Structural studies of protein : protein complexes in the early secretory pathway

Abstract: In this thesis, components of three different protein-protein complexes in the early secretory pathway have been studied by NMR spectroscopy and X-ray crystallography, with the aim of giving detailed structural information on each protein and gaining a deeper insight into the molecular mechanisms by which each protein performs its function and interactions. The work has resulted in the three-dimensional structures of MCFD2, a protein involved in transport of coagulation factors V and VIII, Erv41p, a vesicle protein proposed to play a role in glycoprotein processing and transport, and the co-chaperone P58IPK. NMR spectroscopy showed MCFD2 to be disordered in the absence of Ca2+ ions, but to adopt a predominantly ordered conformation upon binding of Ca2+. MCFD2 forms a Ca2+-dependent complex with the glycoprotein transport receptor ERGIC-53, and our data suggest that the requirement of Ca2+ for folding of MCFD2 is the mechanism behind the Ca2+-dependence of complex formation. In addition, we could explain the mechanism by which two missense mutations in MCFD2 cause the bleeding disorder combined deficiency of factor V and factor VIII. The first structure of Erv41p or any of its homologues was determined by X-ray crystallography.
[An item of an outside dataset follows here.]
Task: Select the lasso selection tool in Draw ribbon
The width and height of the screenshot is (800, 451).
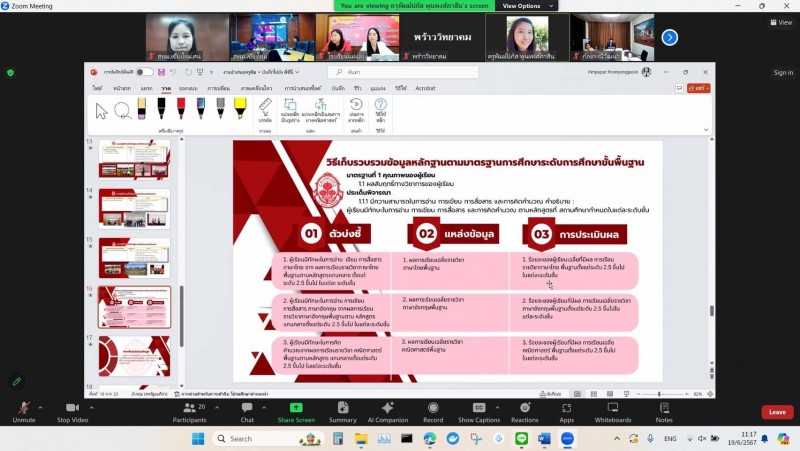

The protein was shown to form a ?-sandwich with only limited structural homology to other proteins and this structure, in combination with the suggested role of Erv41p in glycoprotein processing, provided a starting point for our further studies to gain a better understanding of its function in the cell. X-ray crystallography was used to determine the structure of the co-chaperone P58IPK. P58IPK had been shown to interact with the chaperone BiP and stimulate its ATPase activity, and a conserved HPD motif in the J domain of P58IPK is known to mediate interactions between these types of proteins. The structure provided some initial insights into how the interaction with the chaperone BiP could be mediated. Further investigations of this interaction, using surface plasmon resonance biosensor technology, showed that additional interactions, beyond the J domain and the HPD motif, are important for the stimulating effect of P58IPK on BiP.